### PROBLEM REQUIREMENTS
In your reply, write out the records exactly, each line intact.

Stored items from a collection:
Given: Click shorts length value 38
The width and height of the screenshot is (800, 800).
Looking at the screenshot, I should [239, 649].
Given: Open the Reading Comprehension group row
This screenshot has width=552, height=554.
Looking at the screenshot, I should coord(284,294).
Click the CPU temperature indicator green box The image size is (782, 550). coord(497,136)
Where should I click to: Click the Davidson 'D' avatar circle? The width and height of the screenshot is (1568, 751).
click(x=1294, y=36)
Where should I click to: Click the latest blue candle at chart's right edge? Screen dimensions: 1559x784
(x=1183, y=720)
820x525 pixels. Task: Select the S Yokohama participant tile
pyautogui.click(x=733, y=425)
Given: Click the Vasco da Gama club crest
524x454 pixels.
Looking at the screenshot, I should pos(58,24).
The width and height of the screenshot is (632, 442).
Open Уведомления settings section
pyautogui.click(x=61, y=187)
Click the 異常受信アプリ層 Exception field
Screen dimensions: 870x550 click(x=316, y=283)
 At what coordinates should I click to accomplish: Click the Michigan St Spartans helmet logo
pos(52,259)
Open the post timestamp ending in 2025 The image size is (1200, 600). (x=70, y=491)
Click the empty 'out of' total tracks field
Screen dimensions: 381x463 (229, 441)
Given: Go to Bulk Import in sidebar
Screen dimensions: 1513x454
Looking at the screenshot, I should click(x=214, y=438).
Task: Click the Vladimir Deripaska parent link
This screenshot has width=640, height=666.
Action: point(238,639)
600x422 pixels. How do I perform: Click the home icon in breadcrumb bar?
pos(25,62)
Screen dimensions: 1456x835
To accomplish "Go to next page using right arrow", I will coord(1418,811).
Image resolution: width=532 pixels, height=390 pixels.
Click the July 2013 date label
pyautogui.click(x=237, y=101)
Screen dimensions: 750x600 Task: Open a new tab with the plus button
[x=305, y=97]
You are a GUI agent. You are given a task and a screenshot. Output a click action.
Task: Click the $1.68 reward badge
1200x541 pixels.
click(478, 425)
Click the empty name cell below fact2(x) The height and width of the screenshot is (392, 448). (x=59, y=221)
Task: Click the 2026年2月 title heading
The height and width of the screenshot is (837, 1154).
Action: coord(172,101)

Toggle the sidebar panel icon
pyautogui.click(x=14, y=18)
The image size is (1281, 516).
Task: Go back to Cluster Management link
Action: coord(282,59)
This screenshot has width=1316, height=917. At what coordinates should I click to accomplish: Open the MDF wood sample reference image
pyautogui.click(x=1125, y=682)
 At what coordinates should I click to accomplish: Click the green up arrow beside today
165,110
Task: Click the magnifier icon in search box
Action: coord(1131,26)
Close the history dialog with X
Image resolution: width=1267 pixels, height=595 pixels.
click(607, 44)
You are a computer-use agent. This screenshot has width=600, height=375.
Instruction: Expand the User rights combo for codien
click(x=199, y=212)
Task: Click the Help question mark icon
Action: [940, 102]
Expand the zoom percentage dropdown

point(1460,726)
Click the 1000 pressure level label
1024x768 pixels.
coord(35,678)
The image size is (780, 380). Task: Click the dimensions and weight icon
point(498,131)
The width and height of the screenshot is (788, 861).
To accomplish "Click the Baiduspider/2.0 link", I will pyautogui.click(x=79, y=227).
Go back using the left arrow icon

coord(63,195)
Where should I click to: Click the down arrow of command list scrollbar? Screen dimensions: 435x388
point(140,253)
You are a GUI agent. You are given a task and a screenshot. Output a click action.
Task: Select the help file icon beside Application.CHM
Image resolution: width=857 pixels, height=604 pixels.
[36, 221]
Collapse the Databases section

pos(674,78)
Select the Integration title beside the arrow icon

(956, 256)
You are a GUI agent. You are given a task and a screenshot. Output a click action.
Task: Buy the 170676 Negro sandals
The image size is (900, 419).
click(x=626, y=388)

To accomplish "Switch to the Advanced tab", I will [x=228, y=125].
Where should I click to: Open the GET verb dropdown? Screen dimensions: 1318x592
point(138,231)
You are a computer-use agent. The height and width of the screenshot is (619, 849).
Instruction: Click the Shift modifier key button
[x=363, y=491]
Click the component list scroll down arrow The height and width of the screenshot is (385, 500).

### SOLUTION TO THE EXERCISE
Given: Click shorts length value 38
The width and height of the screenshot is (800, 800).
Looking at the screenshot, I should [239, 649].
Given: Open the Reading Comprehension group row
This screenshot has width=552, height=554.
Looking at the screenshot, I should coord(284,294).
Click the CPU temperature indicator green box The image size is (782, 550). coord(497,136)
Where should I click to: Click the Davidson 'D' avatar circle? The width and height of the screenshot is (1568, 751).
click(x=1294, y=36)
Where should I click to: Click the latest blue candle at chart's right edge? Screen dimensions: 1559x784
(x=1183, y=720)
820x525 pixels. Task: Select the S Yokohama participant tile
pyautogui.click(x=733, y=425)
Given: Click the Vasco da Gama club crest
524x454 pixels.
Looking at the screenshot, I should pos(58,24).
The width and height of the screenshot is (632, 442).
Open Уведомления settings section
pyautogui.click(x=61, y=187)
Click the 異常受信アプリ層 Exception field
Screen dimensions: 870x550 click(x=316, y=283)
 At what coordinates should I click to accomplish: Click the Michigan St Spartans helmet logo
pos(52,259)
Open the post timestamp ending in 2025 The image size is (1200, 600). (x=70, y=491)
Click the empty 'out of' total tracks field
Screen dimensions: 381x463 (229, 441)
Given: Go to Bulk Import in sidebar
Screen dimensions: 1513x454
Looking at the screenshot, I should click(x=214, y=438).
Task: Click the Vladimir Deripaska parent link
This screenshot has width=640, height=666.
Action: point(238,639)
600x422 pixels. How do I perform: Click the home icon in breadcrumb bar?
pos(25,62)
Screen dimensions: 1456x835
To accomplish "Go to next page using right arrow", I will coord(1418,811).
Image resolution: width=532 pixels, height=390 pixels.
Click the July 2013 date label
pyautogui.click(x=237, y=101)
Screen dimensions: 750x600 Task: Open a new tab with the plus button
[x=305, y=97]
You are a GUI agent. You are given a task and a screenshot. Output a click action.
Task: Click the $1.68 reward badge
1200x541 pixels.
click(478, 425)
Click the empty name cell below fact2(x) The height and width of the screenshot is (392, 448). (x=59, y=221)
Task: Click the 2026年2月 title heading
The height and width of the screenshot is (837, 1154).
Action: coord(172,101)

Toggle the sidebar panel icon
pyautogui.click(x=14, y=18)
The image size is (1281, 516).
Task: Go back to Cluster Management link
Action: coord(282,59)
This screenshot has width=1316, height=917. At what coordinates should I click to accomplish: Open the MDF wood sample reference image
pyautogui.click(x=1125, y=682)
 At what coordinates should I click to accomplish: Click the green up arrow beside today
165,110
Task: Click the magnifier icon in search box
Action: coord(1131,26)
Close the history dialog with X
Image resolution: width=1267 pixels, height=595 pixels.
click(607, 44)
You are a computer-use agent. This screenshot has width=600, height=375.
Instruction: Expand the User rights combo for codien
click(x=199, y=212)
Task: Click the Help question mark icon
Action: [940, 102]
Expand the zoom percentage dropdown

point(1460,726)
Click the 1000 pressure level label
1024x768 pixels.
coord(35,678)
The image size is (780, 380). Task: Click the dimensions and weight icon
point(498,131)
The width and height of the screenshot is (788, 861).
To accomplish "Click the Baiduspider/2.0 link", I will pyautogui.click(x=79, y=227).
Go back using the left arrow icon

coord(63,195)
Where should I click to: Click the down arrow of command list scrollbar? Screen dimensions: 435x388
point(140,253)
You are a GUI agent. You are given a task and a screenshot. Output a click action.
Task: Select the help file icon beside Application.CHM
Image resolution: width=857 pixels, height=604 pixels.
[36, 221]
Collapse the Databases section

pos(674,78)
Select the Integration title beside the arrow icon

(956, 256)
You are a GUI agent. You are given a task and a screenshot. Output a click action.
Task: Buy the 170676 Negro sandals
The image size is (900, 419).
click(x=626, y=388)

To accomplish "Switch to the Advanced tab", I will [x=228, y=125].
Where should I click to: Open the GET verb dropdown? Screen dimensions: 1318x592
point(138,231)
You are a computer-use agent. The height and width of the screenshot is (619, 849).
Instruction: Click the Shift modifier key button
[x=363, y=491]
Click the component list scroll down arrow The height and width of the screenshot is (385, 500).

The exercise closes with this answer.